EXPOSÉ DU LITIGE (N.B. : mention ne figurant pas sur l’original)
[minute page 2] Le 23 décembre 1993, Melle X. a assigné la société GYMNASE CLUB, poursuivant sa condamnation à lui payer 5.637,56 Francs en réparation de son préjudice matériel subi du fait du vol de son sac à main dans un casier du vestiaire du GYMNASE CLUB […], 3.000 Francs en indemnisation de son préjudice moral et 3.000 Francs en application de l'article 700 du Nouveau Code de Procédure Civile : elle demande qu'il soit jugé que pèse sur la société GYMNASE CLUB une obligation de surveillance, qu'il soit constaté que cette obligation a été violée, qu'il soit en conséquence dit que la responsabilité de la société GYMNASE CLUB est engagée pour inexécution de cette obligation contractuelle comme du fait qu'elle a vendu le cadenas défectueux, et que la clause d'exonération de responsabilité figurant au contrat est une clause abusive.
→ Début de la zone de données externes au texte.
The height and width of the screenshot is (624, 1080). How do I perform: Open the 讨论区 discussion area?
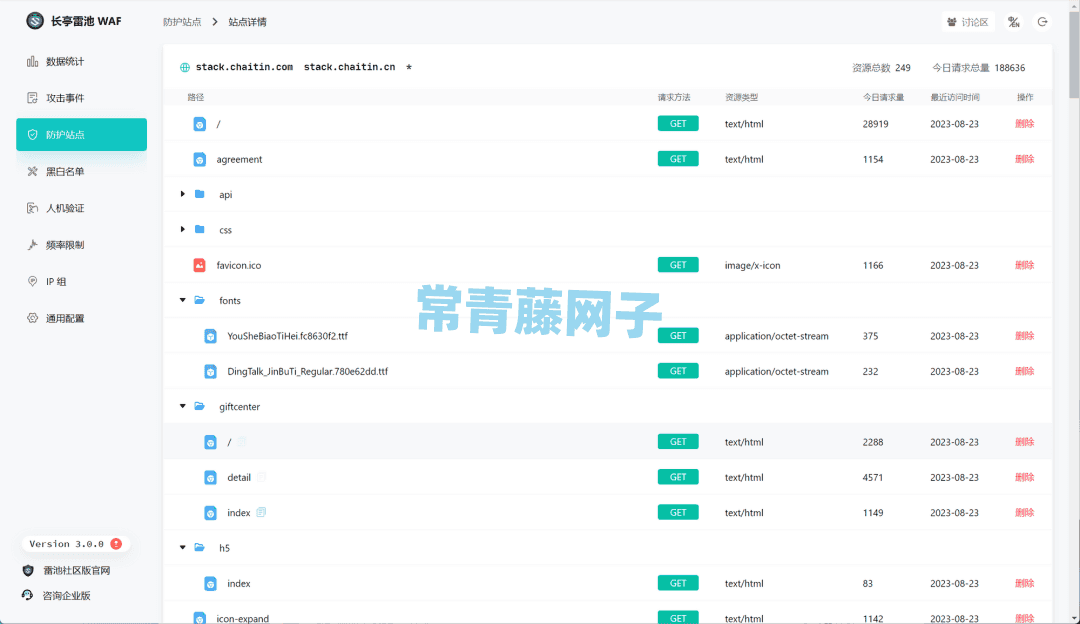[968, 20]
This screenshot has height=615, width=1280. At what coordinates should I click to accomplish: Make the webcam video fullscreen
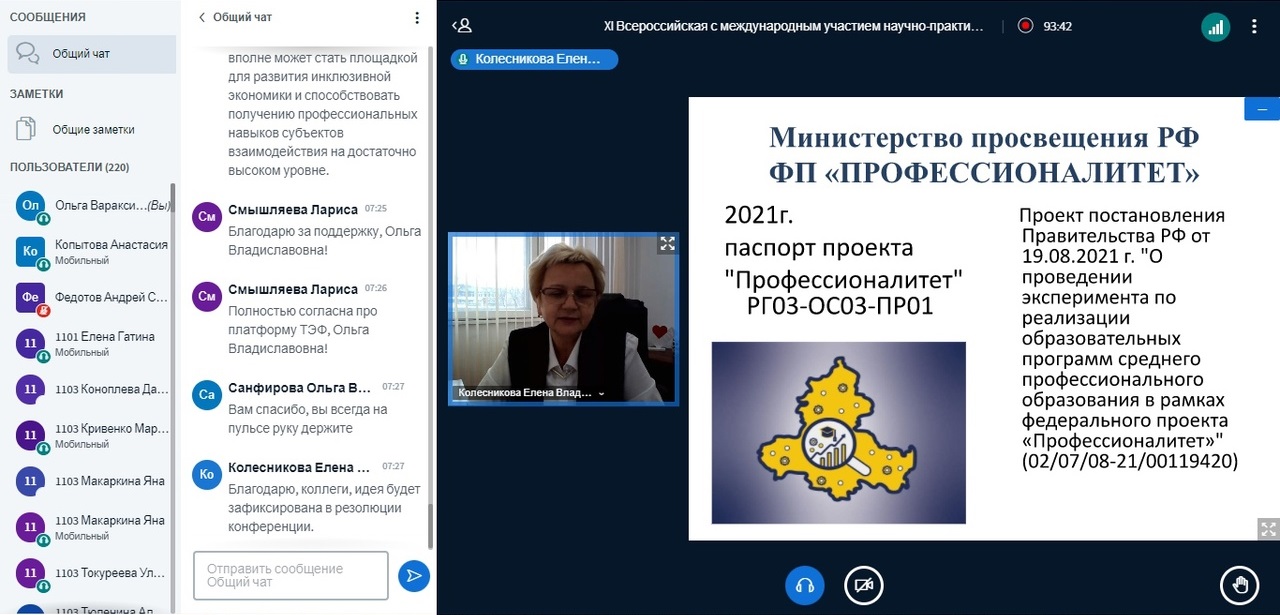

Melle X. expose qu'elle a souscrit un contrat d'abonnement avec la société GYMNASE CLUB, que lors de sa première fréquentation de la salle de sport […], elle a acquis à l'accueil un cadenas à code destiné à fermer le casier dans lequel elle devait déposer ses vêtements et affaires personnelles,
qu'après ses activités elle a retrouvé le casier ouvert, sans cadenas, et son sac à main disparu,
que celui-ci contenait une carte bleue un chéquier, ses papiers d'identité et carte d'étudiante, les clés de la serrure et de l'alarme de son domicile et un porte monnaie contenant 100 Francs en espèces,
et que la société GYMNASE CLUB a refusé de prendre en charge les conséquences de ce vol.
Melle X. soutient que le contrat d'abonnement souscrit avec la société GYMNASE CLUB contient une obligation accessoire de surveillance des affaires personnelles, que cette société avait le devoir de prendre toutes mesures pour assurer la sauvegarde des objets contenus dans les vestiaires,
que de plus elle avait vendu le cadenas et que se responsabilité de venderesse est engagée si celui-ci n'était pas propre à sa destination, qu'elle est donc tenue en raison du vice caché de la chose vendue.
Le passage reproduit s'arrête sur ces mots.